I just received the following e-mail from Greenlots outlining their pricing structure as of July 21/14:

 

Dear Greenlots user,

Beginning July 21, 2014 some DC Fast Charging (DCFC) stations in British Columbia, Canada will begin a pilot-pricing program. After consultation, the DCFC hosts and EV drivers have agreed that a fair rate of charge will be $0.35/kWh. This rate is well below the equivalent cost with gas (assuming $1.40/litre).

The DCFC Pilot Program is part of the Clean Energy Vehicle Program (launched in May 2012) designed to provide British Columbians with more affordable clean transportation options. By March 31, 2016, there will be a total of 30 DCFC stations added to BC’s charging network.
This will help encourage EV adoption and reduce range anxiety of EV drivers.

Although most charging will be done at home, DC fast charging ensures drivers can efficiently top up when they need to away from home and on longer trips.
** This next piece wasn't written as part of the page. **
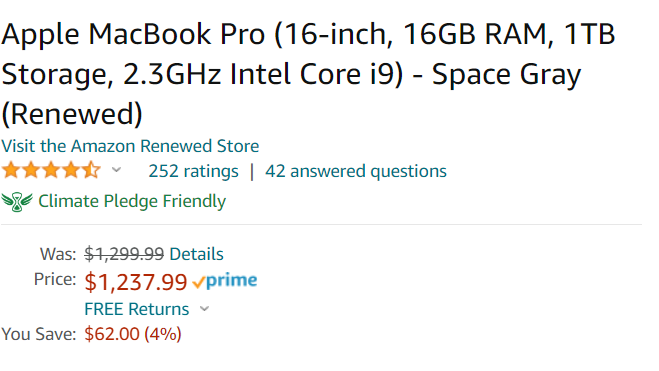Click the half-filled fifth rating star
The width and height of the screenshot is (659, 371).
pyautogui.click(x=91, y=171)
Adding a small fee for DC fast charging ensures:

  • DCFC stations are well utilized (drivers will have an incentive to unplug when they have met their charging needs);
  • Charging data is collected for analysis and incorporated into future planning decisions;
  • DCFC users are knowledgeable about the decreasing charge rate of batteries. This means drivers won’t stay plugged into a fast charge station long after the “fast” part of the charge has finished; and
  • A sustainable business model for current & future DCFC site hosts.
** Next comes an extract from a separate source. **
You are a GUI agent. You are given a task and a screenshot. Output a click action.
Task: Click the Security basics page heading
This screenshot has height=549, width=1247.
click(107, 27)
More information can be found at Plug In BC.

REMINDER: Funding your account:

There are two ways to pay for charging fees with Greenlots. You may use the Greenlots mobile app or order an RFID card from Greenlots. On the mobile app, you have the option to save your credit card and use it to pay each time you need to charge. From the mobile app menu, click on ‘Payments’ and add your credit card.

If you don’t have access to the app you may choose to use an RFID card. Each time you use your RFID card to charge, if there are any charging fees, it will be debited from your Greenlots account. Thus you will need to add value to your account to use a paid charger.

There are two ways to fund your account.

  1. You can manually add value to your account, or
  2. You can link a credit card to your account.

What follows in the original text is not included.